§ **Your objective**
For the data below, give the number of lines that include the word "Given" and nothing else.

§ **Source material**
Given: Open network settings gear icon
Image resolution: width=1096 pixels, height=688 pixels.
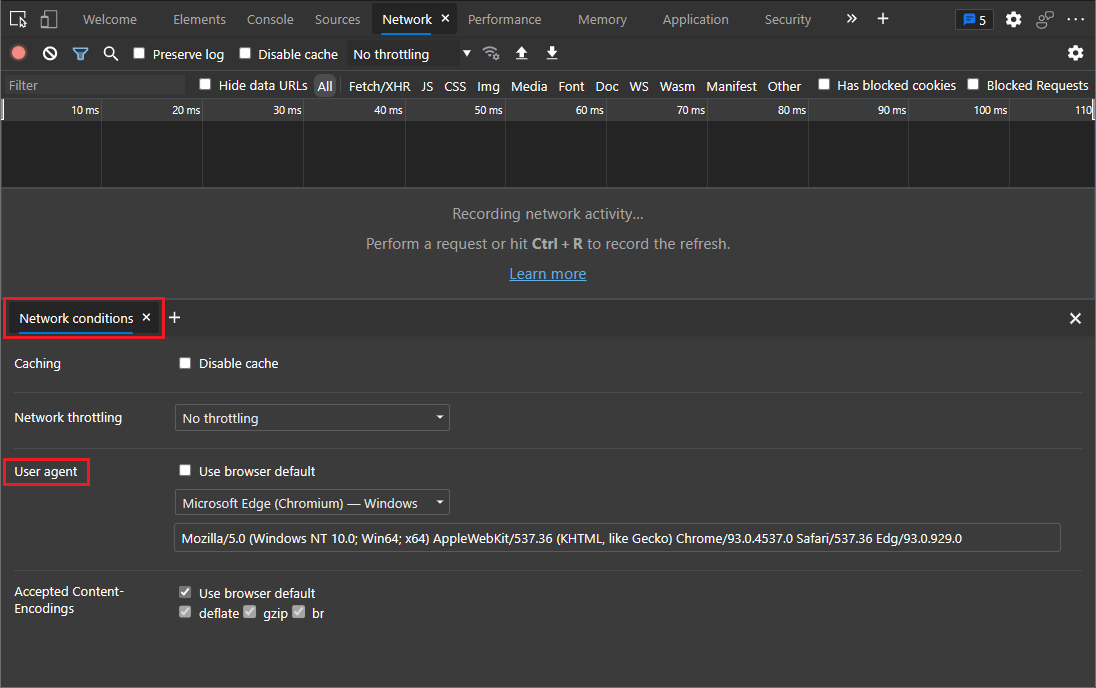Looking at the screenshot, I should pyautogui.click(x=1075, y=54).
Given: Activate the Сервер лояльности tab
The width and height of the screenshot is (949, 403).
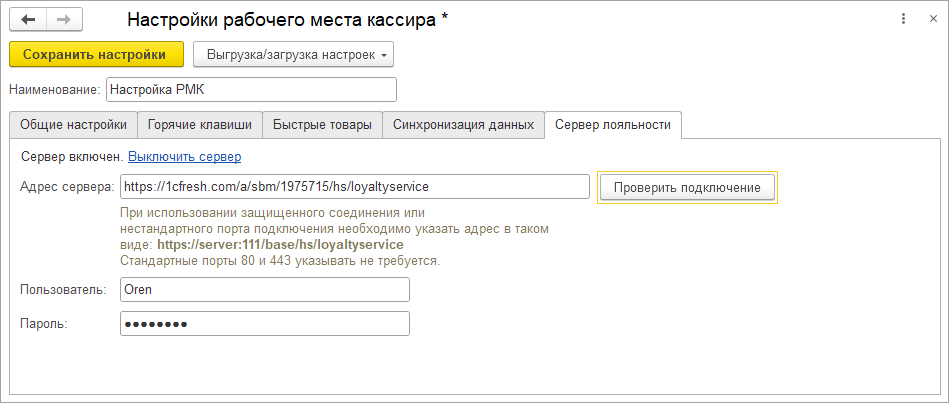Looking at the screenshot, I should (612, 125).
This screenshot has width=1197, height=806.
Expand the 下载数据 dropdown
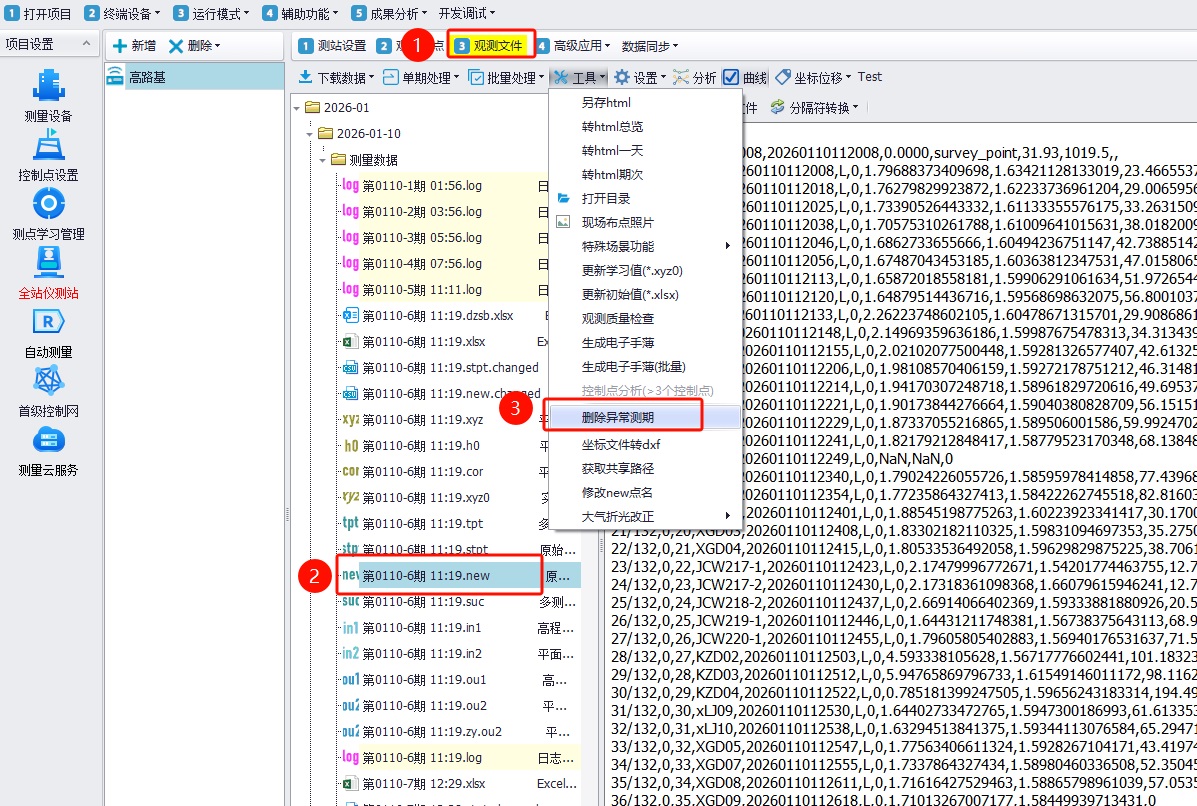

§ **Exercise solution**
2